- Problem to solve: Below are records; print only the lines from the line containing "Click the Folder label" to the end, both included, reproduced exactly and without the pictures.

- Extracted entries:
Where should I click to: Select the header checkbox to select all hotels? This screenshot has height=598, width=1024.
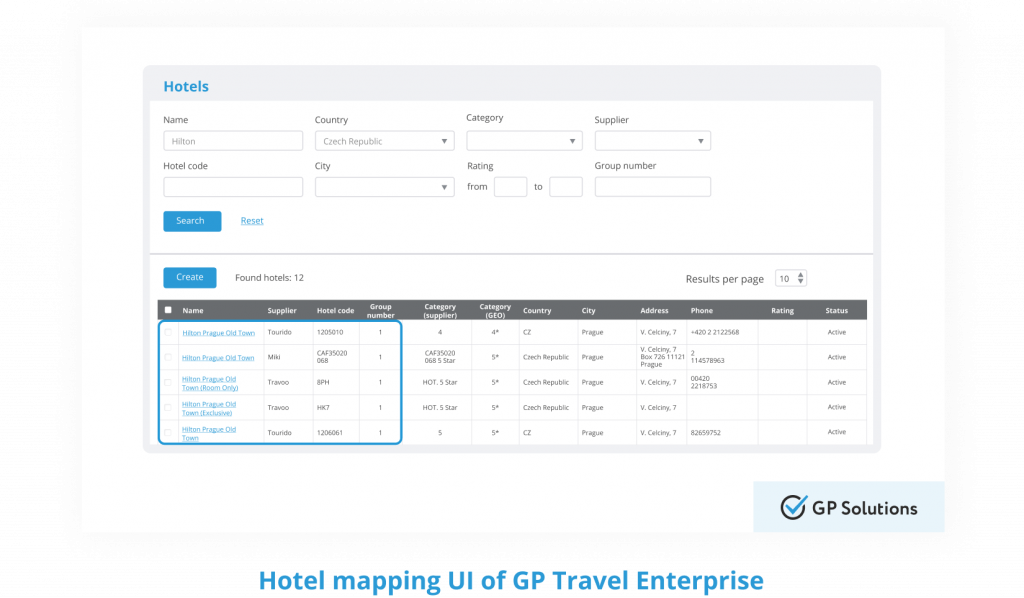(x=169, y=309)
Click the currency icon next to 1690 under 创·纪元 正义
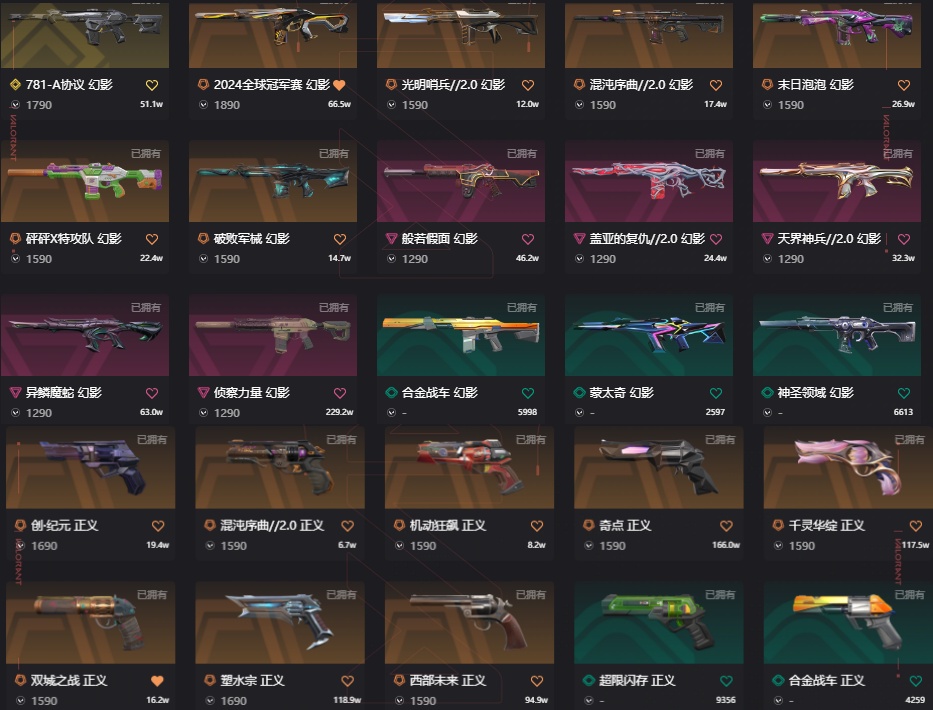The image size is (933, 710). [x=21, y=546]
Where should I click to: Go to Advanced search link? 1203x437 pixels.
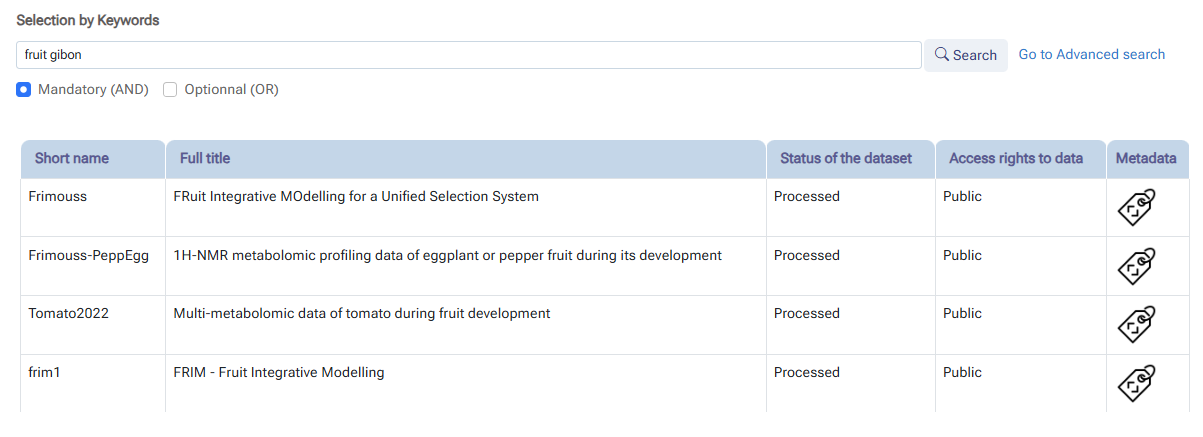click(1091, 54)
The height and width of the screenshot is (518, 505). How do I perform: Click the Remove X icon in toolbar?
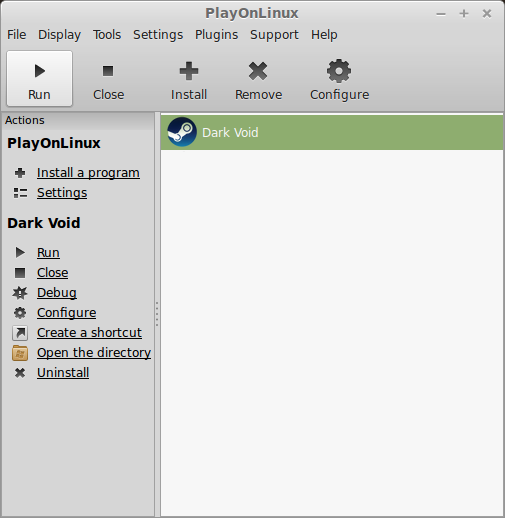[258, 71]
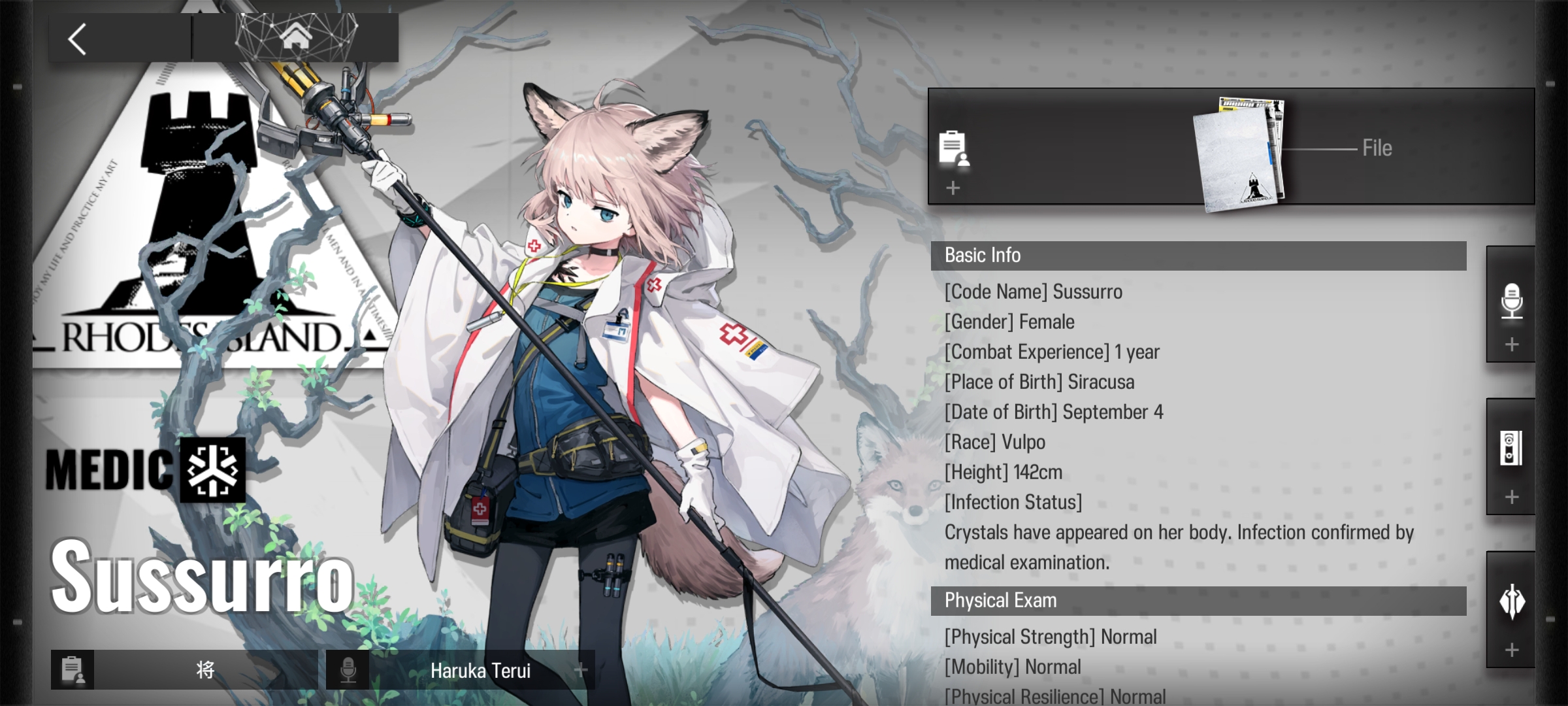The image size is (1568, 706).
Task: Open the speaker audio panel icon
Action: pos(1511,448)
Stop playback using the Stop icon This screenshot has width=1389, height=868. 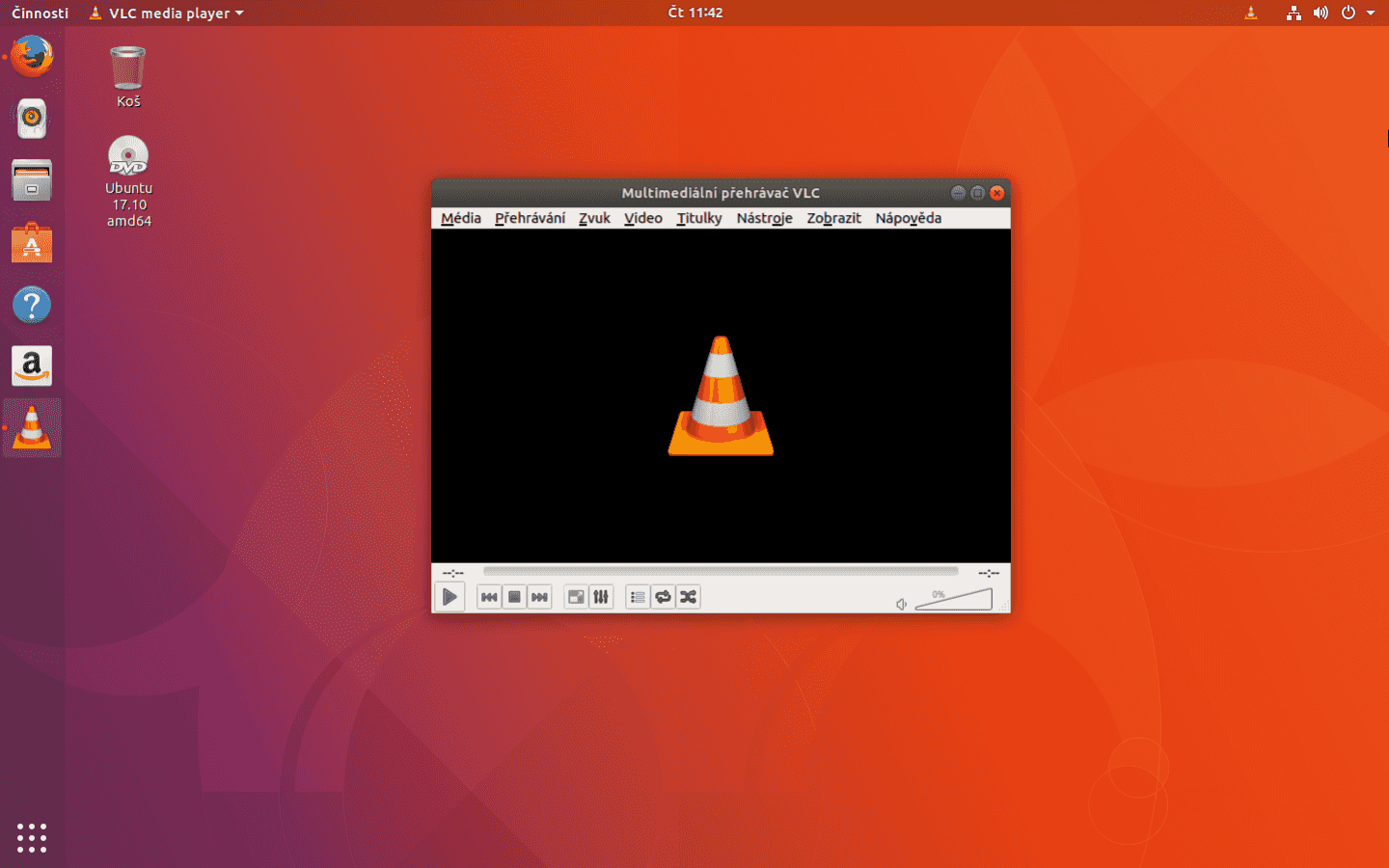514,596
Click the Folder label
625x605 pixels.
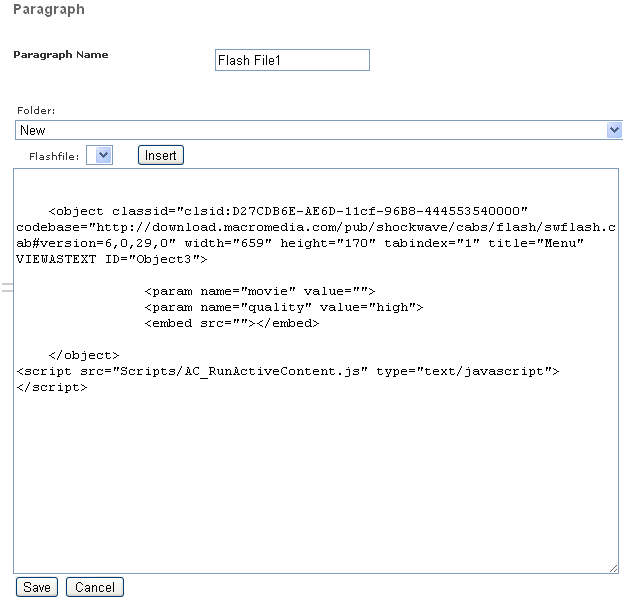pos(36,111)
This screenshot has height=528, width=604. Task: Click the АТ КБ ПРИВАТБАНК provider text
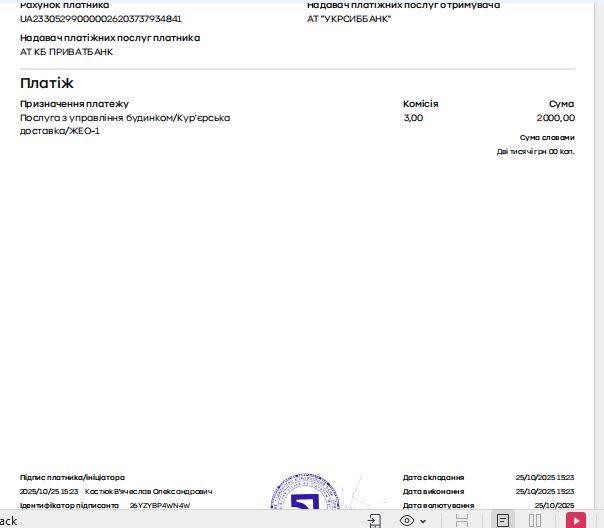point(66,52)
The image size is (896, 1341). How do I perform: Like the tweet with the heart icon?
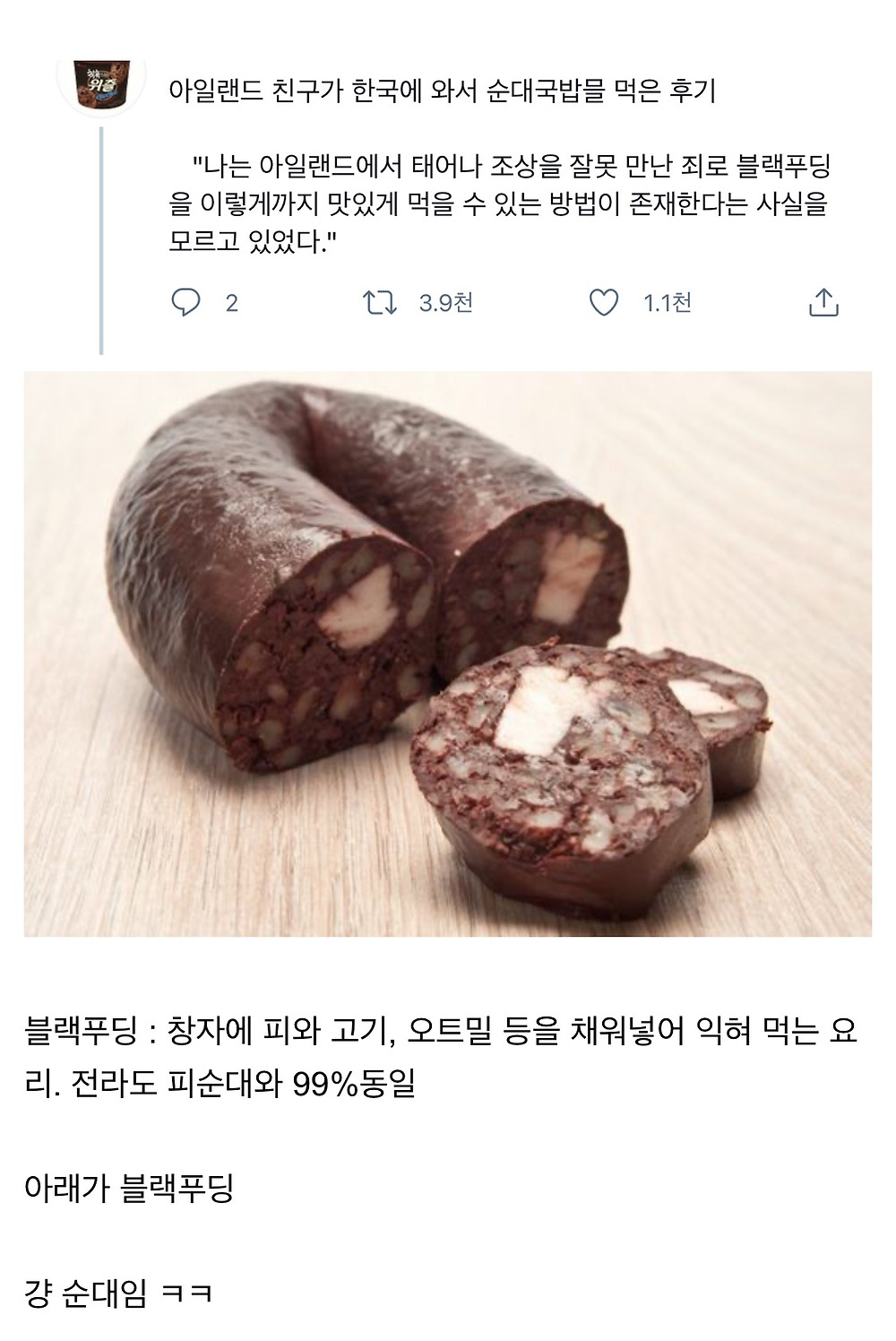pos(603,303)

- Finished task:
Click the Folder label
625x605 pixels.
pos(36,111)
This screenshot has height=528, width=604. Task: Click the АТ КБ ПРИВАТБАНК provider text
point(66,52)
The image size is (896, 1341). How do I perform: Like the tweet with the heart icon?
pos(603,303)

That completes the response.